The main thing is to give your imaginings enough time for the fantasy to so engross you that almost literally it metamorphoses into your reality.
Paradoxically, with such a procedure your body and brain are prepared to go along with, well, what’s not really real.
In this respect it might be compared to healthy daydreaming—when, that is, it’s not motivated by the sole purpose of avoiding or escaping reality (Seide, 2024).
We can also speak of the “mind’s ear.” Have you ever tried to remember someone’s voice and after a few seconds you could hear it inside you? And when that happened, did it not feel authentic? (Wiktionary, 2024)
Imagination is a powerfully influential phenomenon and without going into its hormonal bonuses, people don’t employ it often enough, or fully enough, to experience its practical benefits.
So if a particular person’s company calms you down, or cheers you up, can you imagine their in-person presence when in fact they can’t physically be there?
Cultivating the ability to fantasize their presence—with their favorable attributes of understanding, compassion, trustworthiness, and support—has to be the next best thing to their being close by.
If you’re imaginative enough to visualize their intervening on your behalf at times when their very “beingness” would be invaluable, you’ve achieved something not always possible in reality.
Moreover, perceiving their abiding confidence in you helps foster greater self-confidence.
It all relates to self-hypnosis. And one well-known example would be the unusually effective self-relaxation technique of autogenic training. Here you’re silently repeating statements such as, “My arms and legs feel warm and heavy,” as a creative way of artificially inducing this pleasant, calming physical state (e.g., Lindberg, 2020).

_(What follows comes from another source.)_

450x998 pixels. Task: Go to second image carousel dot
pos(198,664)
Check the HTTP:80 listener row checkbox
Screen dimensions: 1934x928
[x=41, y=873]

And that’s just one way of replacing uncomfortable feelings of tension or anxiety with a calmness that may have eluded you earlier.
Erotic imaginings work similarly. Here, you can prompt warm, welcome feelings of connectedness, physical intimacy, sexual excitement, and positive hormonal changes by fantasizing a relationship that’s offered you these benefits in the past.
You can create such a narrative about a person who’s revealed no romantic interest in you at all. Or, indeed, someone you’ve never even met. This can be seen as a kind of wish fulfillment when reality can’t provide you with what you want, regardless of how desperately you may crave it (Stephanides, 2022).
Curiously, what can’t take place externally can yet be arranged to exist dynamically within you.
Perhaps the best example of how fantasy is at times to be revered is when a dearly beloved one has passed. As part of productively, and self-reassuringly, grieving their absence, you can affirmatively talk to them and—much more than this—“hear” them lovingly respond to you. As stated by Mitch Albom in his bestselling memoir Tuesdays With Morrie, “Death ends a life, not a relationship.”
This is how constructing and actively engaging in an alternative reality can offer you relief from real life when that life can’t be anywhere as pleasing, fulfilling, or anxiety-alleviating as you’d prefer it to be.